Effects of Hic1 deletion (Hic1KO) on the development of lung tumors induced by the conditional activation of an activating KRasG12D (KRas) mutant in the airway epithelium of adult mice. Mice from each geneotype were anesthetized using Avertin at a dose of 0.5 mg/gram of body weight, and administered 5x108 PFU Ad5CMVCre virus (Viral Vector Core Facility, University of Iowa, Iowa City, IA) by intranasal inhalation at 8 weeks of age and observed for 9 months or until ethical endpoint. (a) Kaplan-Meier survival analysis of KRas and KRas x Hic1 KO mice following inhalation of adenoviral Cre recombinase. n = 12 (KRas) and 9 (KRas x Hic1KO).

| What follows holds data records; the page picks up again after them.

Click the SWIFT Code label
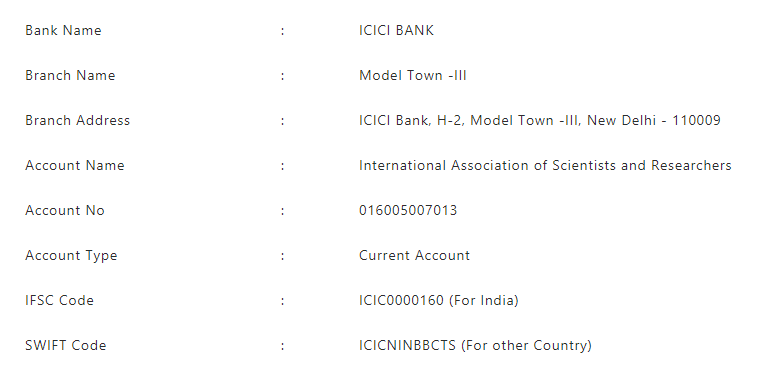Viewport: 764px width, 378px height. 66,345
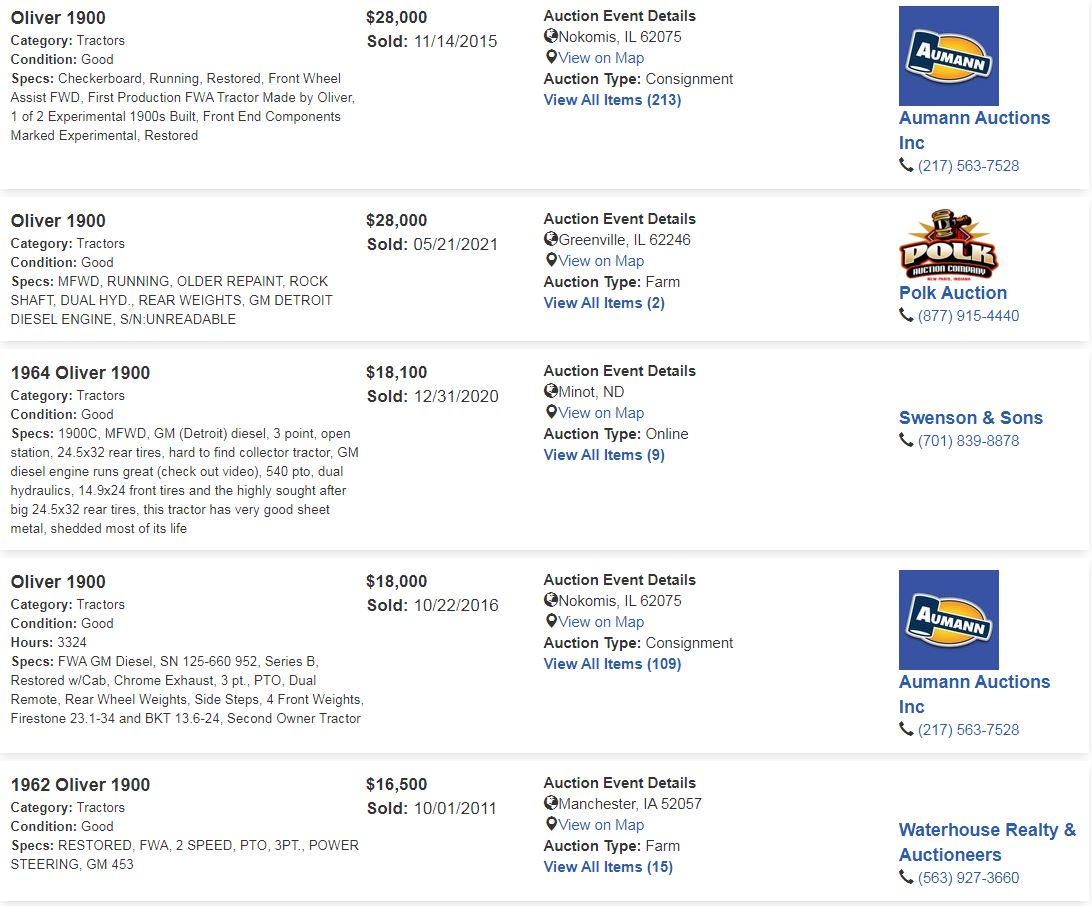Click the Aumann Auctions logo for the 2015 Nokomis listing
The height and width of the screenshot is (906, 1092).
[x=949, y=56]
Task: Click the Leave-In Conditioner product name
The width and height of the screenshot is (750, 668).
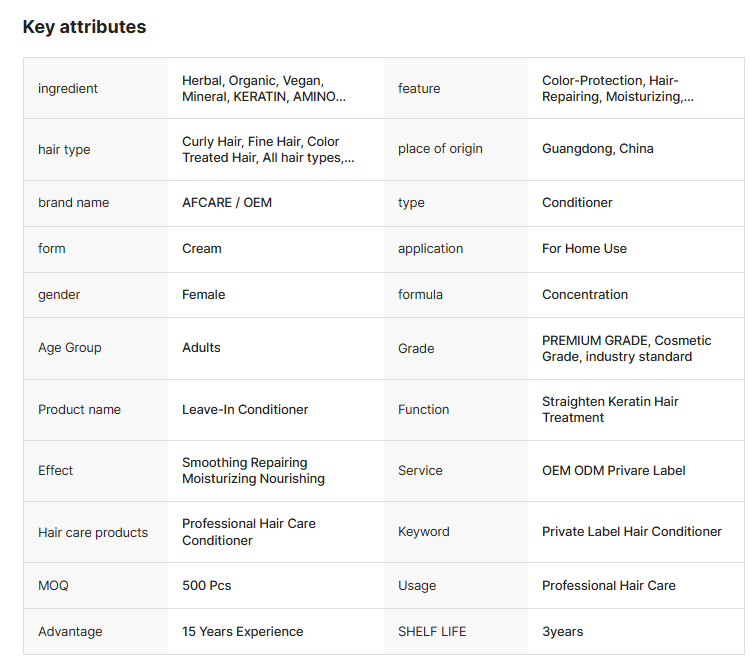Action: 245,410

Sample size was based on previous published studies. 71 (b) Quantitative analysis of lung tumor area and size in mice from the same experiment depicted in Figure 4a. n = 6 per genotype, ***P < 0.001, *P < 0.05, unpaired t-test. Mouse lungs were inflated with 10% buffered formalin and fixed overnight before paraffin embedding. For quantitation of tumor burden and number, sections were scanned using the Aperio Scanscope XT (Leica Biosystems, Buffalo Grove, IL, USA) and analysed using Aperio Imagescope software by a blinded observer as described.71 Sample size was chosen based on previous studies.71 (c) Representative photomicrographs of hematoxylin and eosin (H&E) stained sections of lungs from the experiment depicted in Figure 4a. Scale bar = 5mm. (d) Representative high-powered photomicrographs of hematoxylin and eosin (H&E) stained sections of lungs from the same experiment. Scale bar = 20μm. (e) Representative photomicrographs of sections from the same tumors stained with immunoperoxidase (brown) for Hic1, and countersained with hematoxylin (blue). Immunohistochemistry was performed as described.71 (f) Immunstaining for Proliferating cell nuclear antigen (Pcna, Dako, Troy, MI, #M087901-2) or phospho-γH2AX (γH2AX, Abcam, Cambridge, UK) in the same tumours shown in Figure 4d. Immunohistochemistry and quantitifcation of staining was performed as described.71 Scale bar = 100μm. (g) Quantitative analysis of Pcna and γH2AX staining from the same experiment depicted in Figure 4f. n = 5 per genotype, 5 fields of view at 40x counted per animal. **P < 0.01, unpaired t-test.